Task description: Copy the records below, swapping each "Image resolution" for "Screen size" and keeping everything else unchanged.

Listed records:
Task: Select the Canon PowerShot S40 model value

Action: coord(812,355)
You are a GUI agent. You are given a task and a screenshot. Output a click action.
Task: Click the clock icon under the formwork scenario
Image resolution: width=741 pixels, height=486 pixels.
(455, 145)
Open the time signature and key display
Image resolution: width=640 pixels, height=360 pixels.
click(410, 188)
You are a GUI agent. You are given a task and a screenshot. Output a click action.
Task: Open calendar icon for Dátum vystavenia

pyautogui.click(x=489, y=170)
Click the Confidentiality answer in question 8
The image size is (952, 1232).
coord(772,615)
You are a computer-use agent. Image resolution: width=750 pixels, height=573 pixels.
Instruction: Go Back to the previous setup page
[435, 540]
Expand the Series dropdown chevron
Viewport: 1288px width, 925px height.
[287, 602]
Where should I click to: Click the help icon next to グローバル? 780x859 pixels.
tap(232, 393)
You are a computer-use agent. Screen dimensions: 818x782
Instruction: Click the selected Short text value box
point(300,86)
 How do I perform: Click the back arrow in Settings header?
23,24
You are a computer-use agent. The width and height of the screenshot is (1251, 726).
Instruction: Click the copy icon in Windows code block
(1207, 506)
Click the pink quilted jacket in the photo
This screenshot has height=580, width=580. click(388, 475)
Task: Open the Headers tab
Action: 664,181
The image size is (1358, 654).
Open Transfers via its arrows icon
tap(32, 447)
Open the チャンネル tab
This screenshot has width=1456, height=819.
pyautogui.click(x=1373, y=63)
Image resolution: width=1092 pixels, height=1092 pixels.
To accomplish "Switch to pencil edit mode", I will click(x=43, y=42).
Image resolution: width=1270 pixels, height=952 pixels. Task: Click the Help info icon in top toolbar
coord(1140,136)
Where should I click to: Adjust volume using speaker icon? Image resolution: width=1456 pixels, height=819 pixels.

Output for this task:
Task: Select the Canon PowerShot S40 model value

Action: coord(812,355)
You are a GUI agent. You are given a task and a screenshot. Output a click action.
Task: Click the clock icon under the formwork scenario
Screen size: width=741 pixels, height=486 pixels.
(455, 145)
Open the time signature and key display
Screen size: width=640 pixels, height=360 pixels.
click(410, 188)
You are a GUI agent. You are given a task and a screenshot. Output a click action.
Task: Open calendar icon for Dátum vystavenia

pyautogui.click(x=489, y=170)
Click the Confidentiality answer in question 8
The image size is (952, 1232).
coord(772,615)
You are a computer-use agent. Screen size: width=750 pixels, height=573 pixels.
Instruction: Go Back to the previous setup page
[435, 540]
Expand the Series dropdown chevron
Viewport: 1288px width, 925px height.
[287, 602]
Where should I click to: Click the help icon next to グローバル? 780x859 pixels.
tap(232, 393)
You are a computer-use agent. Screen dimensions: 818x782
Instruction: Click the selected Short text value box
point(300,86)
 How do I perform: Click the back arrow in Settings header?
23,24
You are a computer-use agent. The width and height of the screenshot is (1251, 726).
Instruction: Click the copy icon in Windows code block
(1207, 506)
Click the pink quilted jacket in the photo
This screenshot has height=580, width=580. click(388, 475)
Task: Open the Headers tab
Action: 664,181
The image size is (1358, 654).
Open Transfers via its arrows icon
tap(32, 447)
Open the チャンネル tab
This screenshot has width=1456, height=819.
pyautogui.click(x=1373, y=63)
Screen size: width=1092 pixels, height=1092 pixels.
To accomplish "Switch to pencil edit mode", I will click(x=43, y=42).
Screen size: width=1270 pixels, height=952 pixels. Task: Click the Help info icon in top toolbar
coord(1140,136)
Where should I click to: Adjust volume using speaker icon? Screen size: width=1456 pixels, height=819 pixels.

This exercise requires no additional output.